At least 9 dead in Guatemala mudslide

A rain-sodden hillside hundreds of feet tall collapsed onto a neighbourhood on the outskirts of Guatemala's capital, killing at least nine people and leaving dozens more missing.

Rescue workers used shovels and backhoes in a desperate effort to reach survivors Friday, pulling one man alive from the rubble of his collapsed home more than 15 hours after the landslide hit late Thursday.

The hill that towers over the village of Cambray, about 10 miles (15 kilometers) east of Guatemala City, partly collapsed onto a 200-foot (60-meter) stretch of the hamlet just before midnight, burying an estimated 68 homes.

The man pulled alive from the wreckage, Rony Pu, 23, was rescued from a home near the edge of mudflow.

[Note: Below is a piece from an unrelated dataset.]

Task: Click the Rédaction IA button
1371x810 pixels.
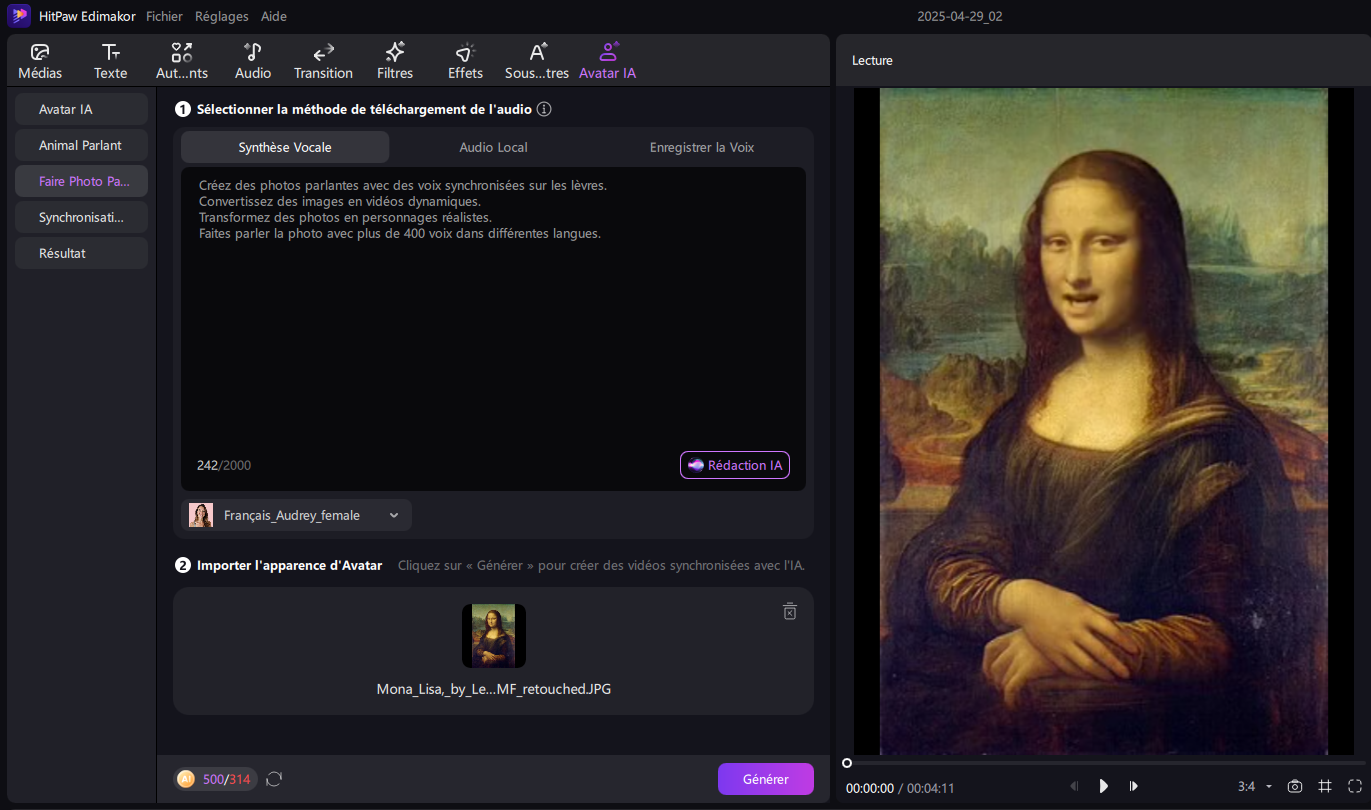Action: (735, 465)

At its center, the landslide buried houses under a layer of rocks and earth as much as 50 feet (15 meters) deep.

Raul Rodas, an assistant village mayor, said about 150 families had lived in the area where the mudslide occurred, but didn't know how many might be trapped.

Julio Sanchez, spokesman for the Guatemala's volunteer firefighters, said 36 people were injured and taken to hospitals, while the nine dead were carried to an improvised morgue where weeping relatives identified their bodies.

Sanchez said the dead included Quani Bonilla, 18, who played on the national squash team.

Early in the day, Marleni Pu, 25, stood at the edge of the mudslide, her face swollen with weeping.

"My uncles, my cousins, my nieces and nephews are all there," she said, looking across the field of debris where about two dozen relatives had lived. "Six houses where my relatives lived are all under the hillside now."

Then searcher dug out her relative, Rony Pu, and took him on a stretcher to a hospital. He had apparently been trapped in an air pocket, face down and unable to move.

Some of the untouched homes in the village, which sits on the edge of a small river, were abandoned by their owners for fear of further mudslides.